Let’s not kid ourselves; what it comes down to is the balance of power between society and the governing class. The economic crisis and the austerity measures that came with it effectively froze collective labor agreements and allowed them to be gradually replaced by contracts at the individual or business level, which chipped away at employee rights. The profound devaluation of labor restored the competitiveness of the Greek economy. Collective bargaining is supposed to be back on track now, but that’s just in theory. In practice, it has been abolished, because any business that is not interested in negotiating can refuse to do so without consequence, thanks to laws giving businesses a free pass to do whatever they want.
How would a government that was amenable to the very European principles of consultation, participation, social negotiation and collective agreements act? Well, it would do the following three things for starters:
First, it would strengthen the negotiating framework and encourage workers and businesses to sit down at the table for talks in a spirit of goodwill. Anyone who arbitrarily refused to do so would be faced with the threat of recourse to arbitration by the other party.
Second, it would strengthen sectoral labor agreements, which are binding only for the businesses and employees of a specific group of businesses. The 51% threshold could easily be reduced to, say, 30% in order to ensure greater participation and avert social dumping.
Third, it would restore negotiations with unions on the question of minimum wage, so as to inject substance into public consultation (in the past, the minimum wage was set according to what the business federation, SEV, and the umbrella union GSEE decided). This would strengthen the role of the social partners and trust in public dialogue.
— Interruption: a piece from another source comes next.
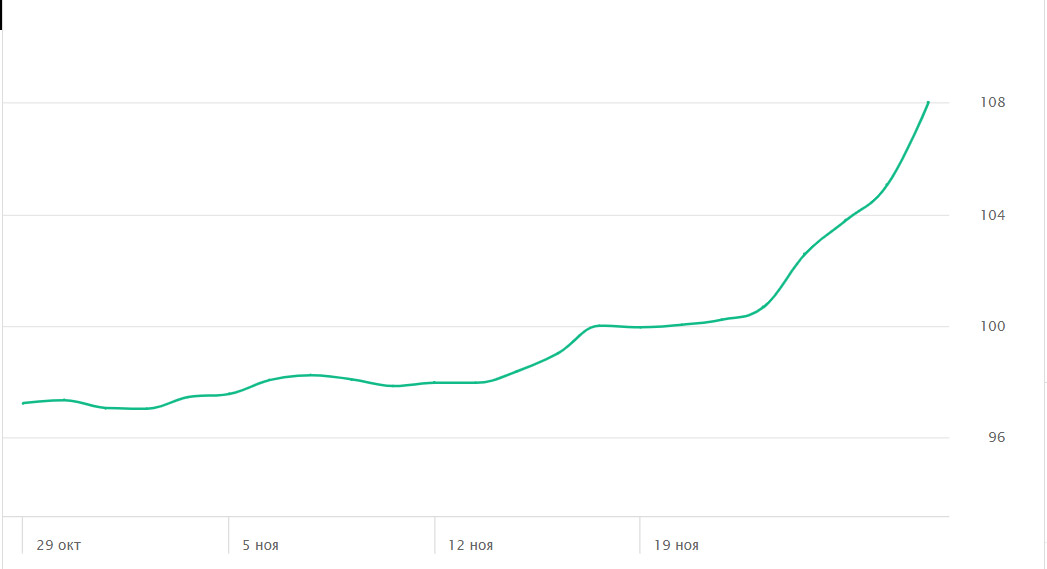
Task: Click the "12 ноя" date label
Action: coord(470,546)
In its latest regulation, the European Union dictates that 80% of member-states’ salaried workforces need to be covered by collective labor agreement and that when this is not the case, a roadmap needs to be designed to achieve this target. In Greece, salaried labor remains at the mercy of the whims of the higher-ups. At best, 15% of the salaried workforce is covered by some form of collective agreement. And this is why salaries are not going up.